Every line of the data is to be reproduced exactly.

Dataset entries:
================

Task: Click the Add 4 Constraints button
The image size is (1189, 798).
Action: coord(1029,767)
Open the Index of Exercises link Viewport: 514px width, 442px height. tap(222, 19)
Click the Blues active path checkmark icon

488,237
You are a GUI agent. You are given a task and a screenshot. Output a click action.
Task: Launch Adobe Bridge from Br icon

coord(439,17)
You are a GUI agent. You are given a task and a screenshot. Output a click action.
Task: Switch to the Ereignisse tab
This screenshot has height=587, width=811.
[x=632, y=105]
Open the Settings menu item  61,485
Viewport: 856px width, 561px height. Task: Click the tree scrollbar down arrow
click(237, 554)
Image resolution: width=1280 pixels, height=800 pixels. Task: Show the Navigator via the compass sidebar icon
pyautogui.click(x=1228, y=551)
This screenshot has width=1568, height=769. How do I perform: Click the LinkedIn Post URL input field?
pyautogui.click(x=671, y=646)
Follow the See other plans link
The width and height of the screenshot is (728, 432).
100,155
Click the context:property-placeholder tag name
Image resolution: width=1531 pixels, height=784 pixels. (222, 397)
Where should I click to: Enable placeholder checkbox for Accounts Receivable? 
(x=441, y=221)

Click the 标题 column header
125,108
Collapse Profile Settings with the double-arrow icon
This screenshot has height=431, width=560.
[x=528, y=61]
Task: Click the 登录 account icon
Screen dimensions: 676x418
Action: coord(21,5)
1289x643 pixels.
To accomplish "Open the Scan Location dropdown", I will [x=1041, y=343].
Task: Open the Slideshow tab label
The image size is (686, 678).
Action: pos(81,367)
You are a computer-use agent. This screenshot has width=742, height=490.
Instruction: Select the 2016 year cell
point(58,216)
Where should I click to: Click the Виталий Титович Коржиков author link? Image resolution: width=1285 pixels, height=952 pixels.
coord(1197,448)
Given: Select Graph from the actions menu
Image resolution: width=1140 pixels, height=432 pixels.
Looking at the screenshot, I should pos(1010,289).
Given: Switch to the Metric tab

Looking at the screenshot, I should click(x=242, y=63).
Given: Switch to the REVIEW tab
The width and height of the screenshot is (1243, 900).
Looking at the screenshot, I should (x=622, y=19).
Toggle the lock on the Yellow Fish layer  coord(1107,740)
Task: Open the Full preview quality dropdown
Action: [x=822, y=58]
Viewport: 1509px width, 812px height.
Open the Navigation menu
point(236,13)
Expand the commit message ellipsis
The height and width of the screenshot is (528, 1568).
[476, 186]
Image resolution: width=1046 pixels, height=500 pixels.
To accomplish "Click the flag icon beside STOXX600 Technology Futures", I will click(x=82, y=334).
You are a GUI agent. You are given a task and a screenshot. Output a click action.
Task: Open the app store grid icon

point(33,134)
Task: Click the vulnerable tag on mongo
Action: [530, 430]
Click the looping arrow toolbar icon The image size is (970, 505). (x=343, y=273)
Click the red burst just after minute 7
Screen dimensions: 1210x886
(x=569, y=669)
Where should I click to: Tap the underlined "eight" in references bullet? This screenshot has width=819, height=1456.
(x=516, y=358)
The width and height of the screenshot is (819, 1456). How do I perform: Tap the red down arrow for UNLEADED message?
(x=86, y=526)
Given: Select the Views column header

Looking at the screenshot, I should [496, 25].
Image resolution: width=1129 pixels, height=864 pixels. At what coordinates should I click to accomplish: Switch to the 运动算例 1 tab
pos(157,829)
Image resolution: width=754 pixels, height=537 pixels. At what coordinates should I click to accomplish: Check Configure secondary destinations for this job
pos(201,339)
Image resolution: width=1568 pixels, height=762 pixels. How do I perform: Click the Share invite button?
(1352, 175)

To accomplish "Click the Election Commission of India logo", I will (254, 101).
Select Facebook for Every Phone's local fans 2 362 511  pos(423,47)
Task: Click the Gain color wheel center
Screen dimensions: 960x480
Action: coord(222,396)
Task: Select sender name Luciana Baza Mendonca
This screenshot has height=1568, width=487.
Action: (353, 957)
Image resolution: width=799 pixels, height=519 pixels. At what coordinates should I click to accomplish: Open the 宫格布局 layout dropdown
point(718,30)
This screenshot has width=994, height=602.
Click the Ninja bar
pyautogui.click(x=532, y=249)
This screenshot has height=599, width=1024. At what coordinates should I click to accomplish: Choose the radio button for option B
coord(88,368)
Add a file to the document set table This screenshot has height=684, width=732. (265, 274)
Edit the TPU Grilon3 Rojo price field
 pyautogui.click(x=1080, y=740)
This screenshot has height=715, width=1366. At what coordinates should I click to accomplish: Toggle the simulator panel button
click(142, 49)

================

Output for this task:
Task: Click the Add 4 Constraints button
The image size is (1189, 798).
Action: coord(1029,767)
Open the Index of Exercises link Viewport: 514px width, 442px height. tap(222, 19)
Click the Blues active path checkmark icon

488,237
You are a GUI agent. You are given a task and a screenshot. Output a click action.
Task: Launch Adobe Bridge from Br icon

coord(439,17)
You are a GUI agent. You are given a task and a screenshot. Output a click action.
Task: Switch to the Ereignisse tab
This screenshot has height=587, width=811.
[x=632, y=105]
Open the Settings menu item  61,485
Viewport: 856px width, 561px height. Task: Click the tree scrollbar down arrow
click(237, 554)
Image resolution: width=1280 pixels, height=800 pixels. Task: Show the Navigator via the compass sidebar icon
pyautogui.click(x=1228, y=551)
This screenshot has width=1568, height=769. How do I perform: Click the LinkedIn Post URL input field?
pyautogui.click(x=671, y=646)
Follow the See other plans link
The width and height of the screenshot is (728, 432).
100,155
Click the context:property-placeholder tag name
Image resolution: width=1531 pixels, height=784 pixels. (222, 397)
Where should I click to: Enable placeholder checkbox for Accounts Receivable? 
(x=441, y=221)

Click the 标题 column header
125,108
Collapse Profile Settings with the double-arrow icon
This screenshot has height=431, width=560.
[x=528, y=61]
Task: Click the 登录 account icon
Screen dimensions: 676x418
Action: coord(21,5)
1289x643 pixels.
To accomplish "Open the Scan Location dropdown", I will [x=1041, y=343].
Task: Open the Slideshow tab label
The image size is (686, 678).
Action: pos(81,367)
You are a computer-use agent. This screenshot has width=742, height=490.
Instruction: Select the 2016 year cell
point(58,216)
Where should I click to: Click the Виталий Титович Коржиков author link? Image resolution: width=1285 pixels, height=952 pixels.
coord(1197,448)
Given: Select Graph from the actions menu
Image resolution: width=1140 pixels, height=432 pixels.
Looking at the screenshot, I should pos(1010,289).
Given: Switch to the Metric tab

Looking at the screenshot, I should click(x=242, y=63).
Given: Switch to the REVIEW tab
The width and height of the screenshot is (1243, 900).
Looking at the screenshot, I should (x=622, y=19).
Toggle the lock on the Yellow Fish layer  coord(1107,740)
Task: Open the Full preview quality dropdown
Action: [x=822, y=58]
Viewport: 1509px width, 812px height.
Open the Navigation menu
point(236,13)
Expand the commit message ellipsis
The height and width of the screenshot is (528, 1568).
[476, 186]
Image resolution: width=1046 pixels, height=500 pixels.
To accomplish "Click the flag icon beside STOXX600 Technology Futures", I will click(x=82, y=334).
You are a GUI agent. You are given a task and a screenshot. Output a click action.
Task: Open the app store grid icon

point(33,134)
Task: Click the vulnerable tag on mongo
Action: [530, 430]
Click the looping arrow toolbar icon The image size is (970, 505). (x=343, y=273)
Click the red burst just after minute 7
Screen dimensions: 1210x886
(x=569, y=669)
Where should I click to: Tap the underlined "eight" in references bullet? This screenshot has width=819, height=1456.
(x=516, y=358)
The width and height of the screenshot is (819, 1456). How do I perform: Tap the red down arrow for UNLEADED message?
(x=86, y=526)
Given: Select the Views column header

Looking at the screenshot, I should [496, 25].
Image resolution: width=1129 pixels, height=864 pixels. At what coordinates should I click to accomplish: Switch to the 运动算例 1 tab
pos(157,829)
Image resolution: width=754 pixels, height=537 pixels. At what coordinates should I click to accomplish: Check Configure secondary destinations for this job
pos(201,339)
Image resolution: width=1568 pixels, height=762 pixels. How do I perform: Click the Share invite button?
(1352, 175)

To accomplish "Click the Election Commission of India logo", I will (254, 101).
Select Facebook for Every Phone's local fans 2 362 511  pos(423,47)
Task: Click the Gain color wheel center
Screen dimensions: 960x480
Action: coord(222,396)
Task: Select sender name Luciana Baza Mendonca
This screenshot has height=1568, width=487.
Action: (353, 957)
Image resolution: width=799 pixels, height=519 pixels. At what coordinates should I click to accomplish: Open the 宫格布局 layout dropdown
point(718,30)
This screenshot has width=994, height=602.
Click the Ninja bar
pyautogui.click(x=532, y=249)
This screenshot has height=599, width=1024. At what coordinates should I click to accomplish: Choose the radio button for option B
coord(88,368)
Add a file to the document set table This screenshot has height=684, width=732. (265, 274)
Edit the TPU Grilon3 Rojo price field
 pyautogui.click(x=1080, y=740)
This screenshot has height=715, width=1366. At what coordinates should I click to accomplish: Toggle the simulator panel button
click(142, 49)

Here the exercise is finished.